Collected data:

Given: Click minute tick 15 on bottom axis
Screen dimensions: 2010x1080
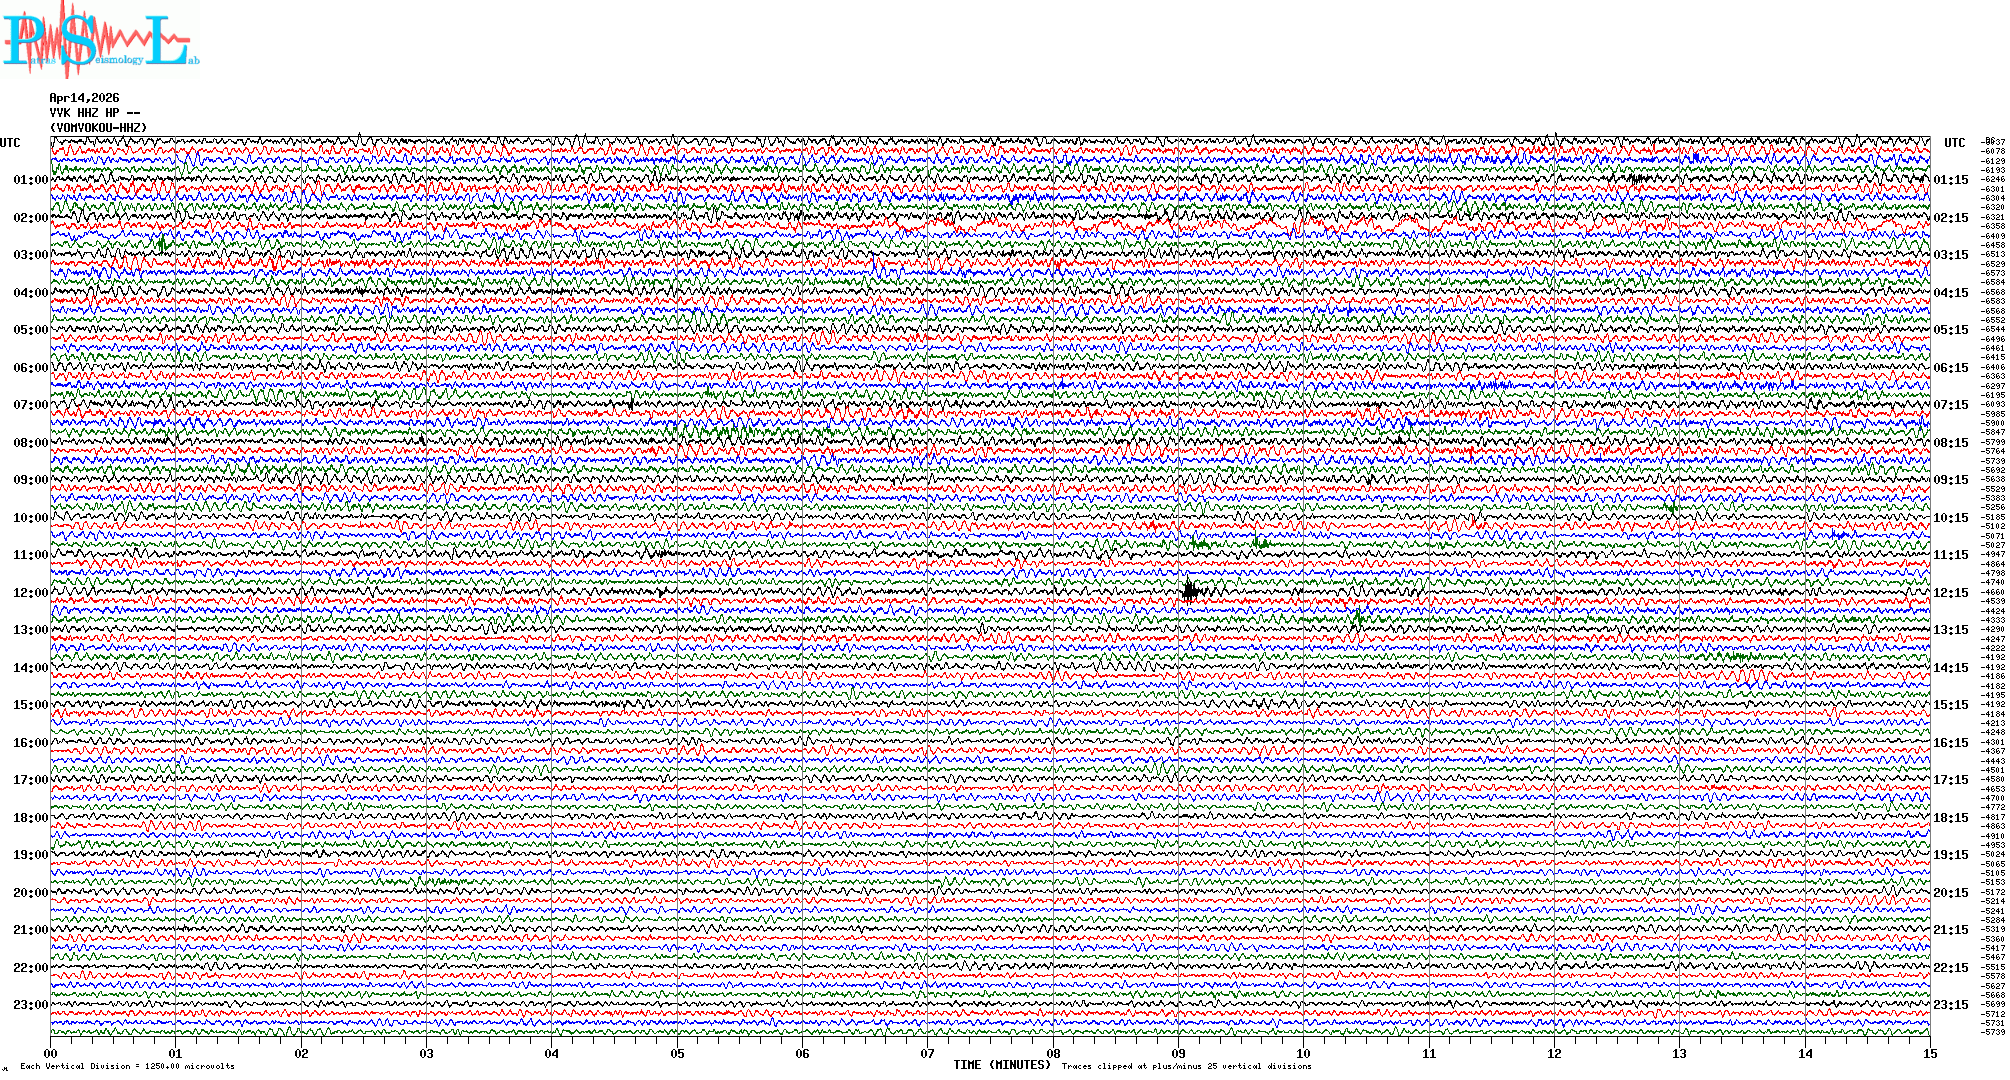Looking at the screenshot, I should tap(1929, 1053).
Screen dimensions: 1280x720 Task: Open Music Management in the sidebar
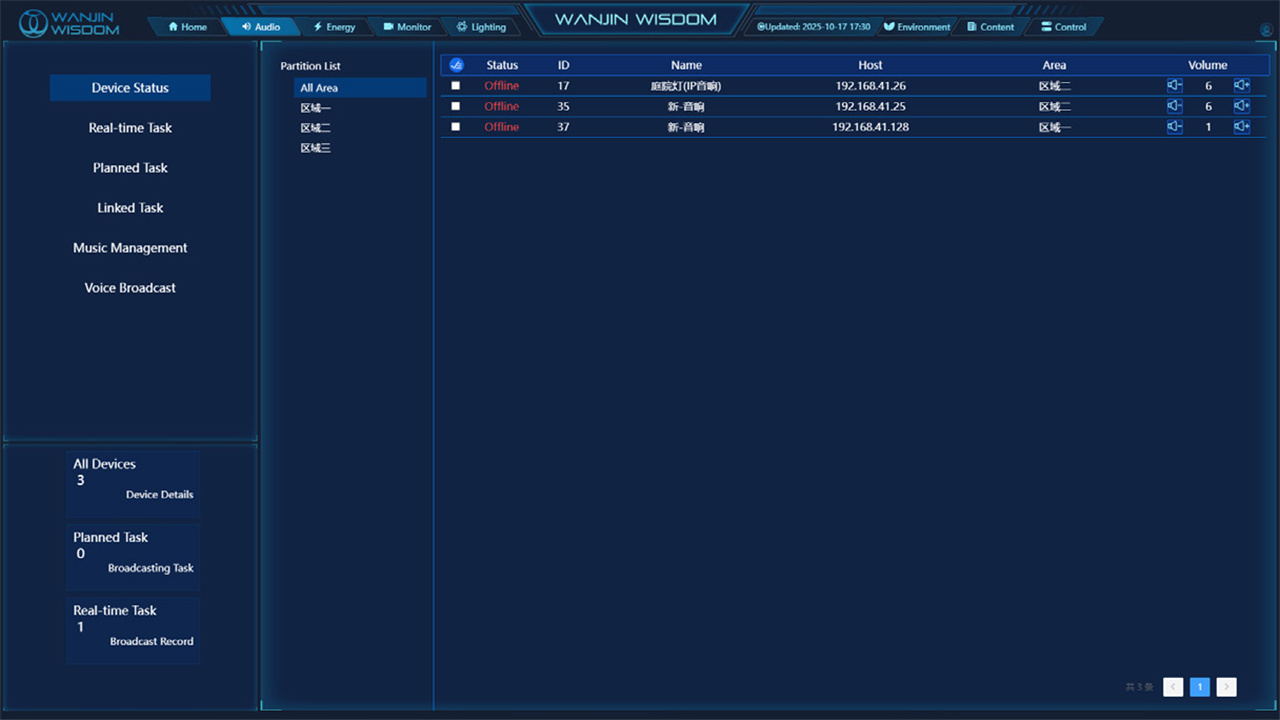[x=130, y=248]
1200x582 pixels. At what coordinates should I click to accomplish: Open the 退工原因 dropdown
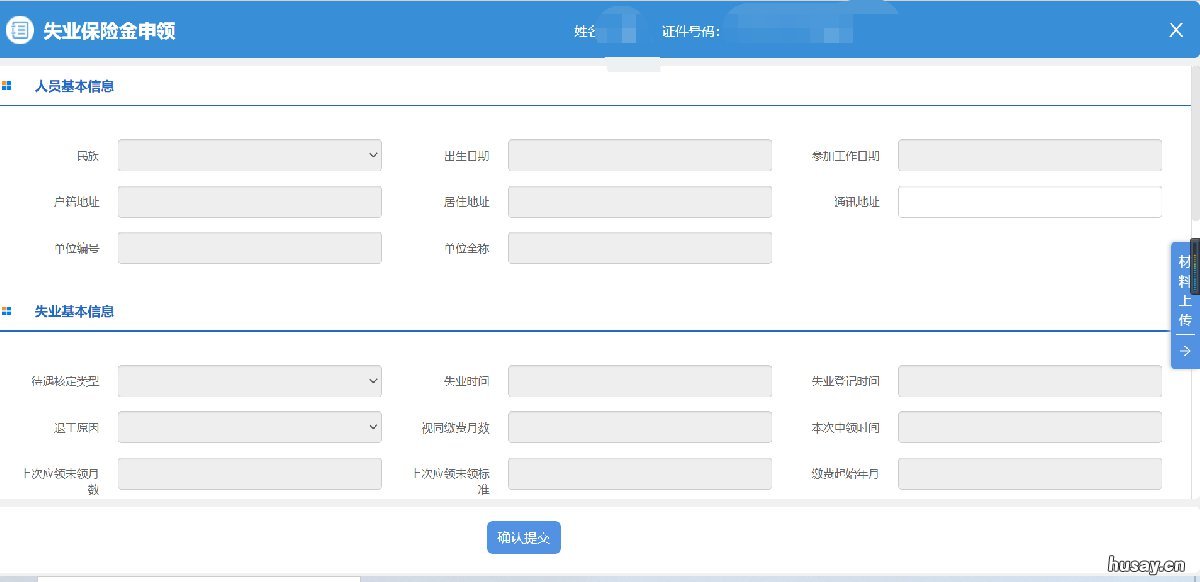click(x=249, y=427)
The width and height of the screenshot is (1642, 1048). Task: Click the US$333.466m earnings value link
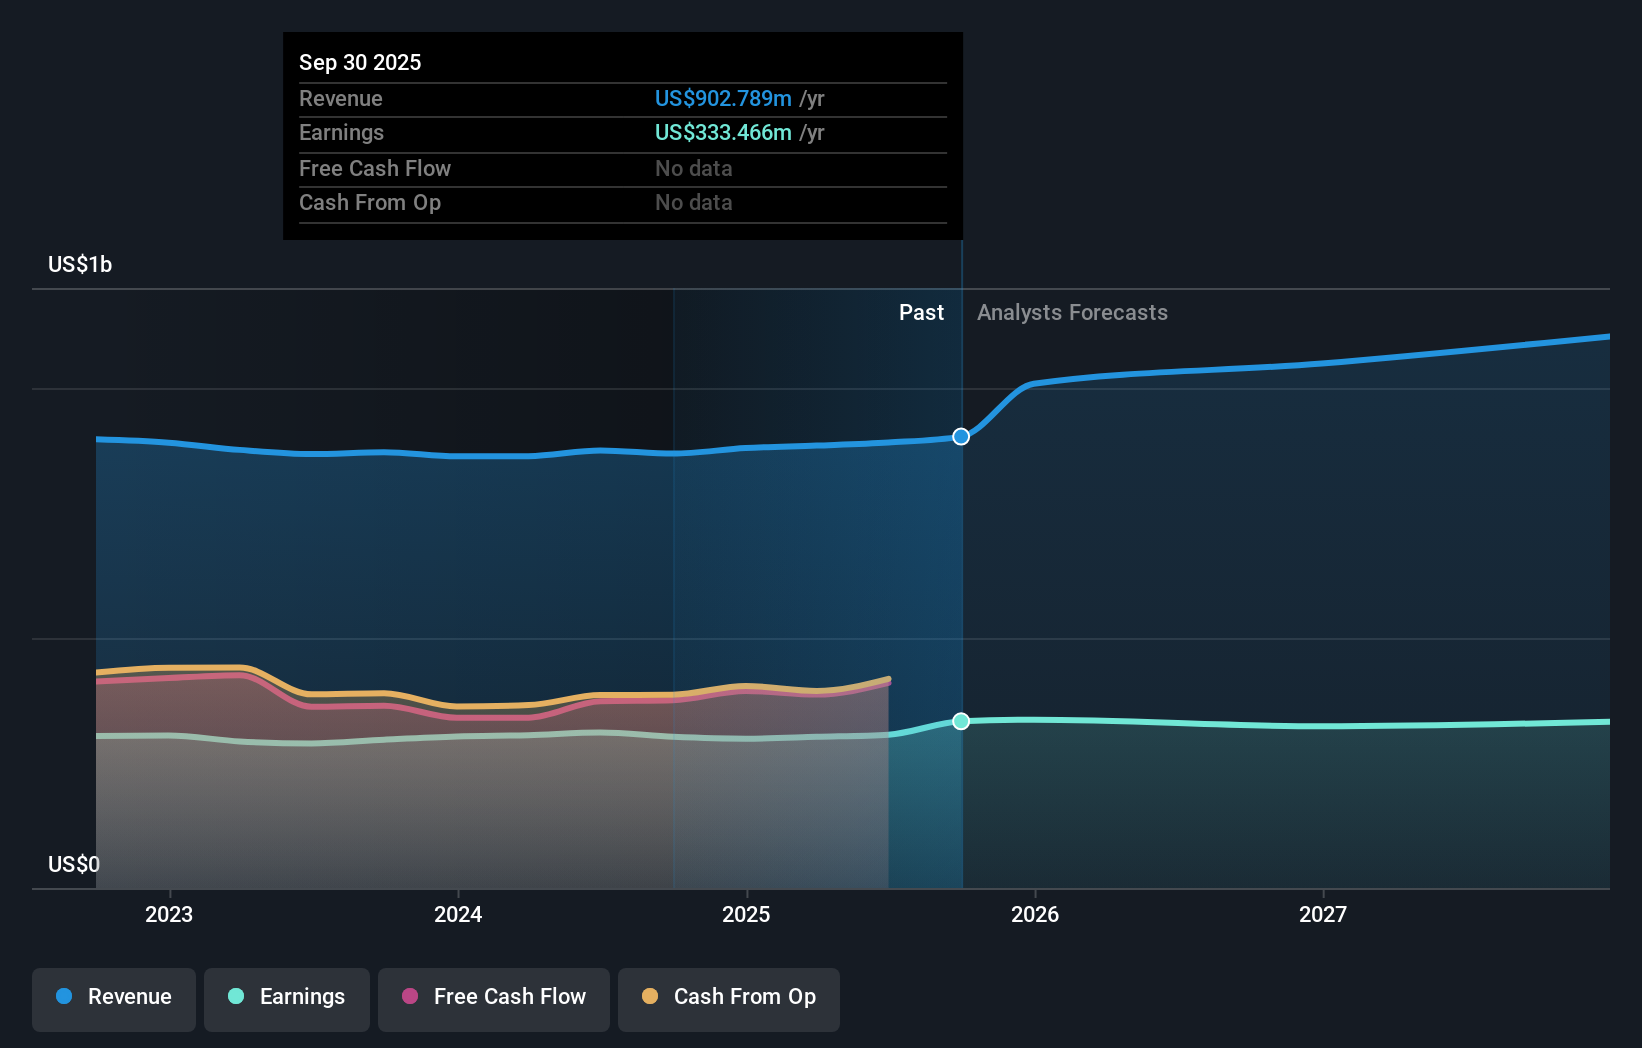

- SHORT PROBLEM -
Output the lines as a JSON list of strings, one string per line, starting with the line that contains "Screen dimensions: 1280x720" and going on through the last of the lines. Leave out blank lines and the pictures.

- REPLY -
[
  "Screen dimensions: 1280x720 Task: Open Music Management in the sidebar",
  "[x=130, y=248]",
  "1200x582 pixels. At what coordinates should I click to accomplish: Open the 退工原因 dropdown",
  "click(x=249, y=427)",
  "The width and height of the screenshot is (1642, 1048). Task: Click the US$333.466m earnings value link"
]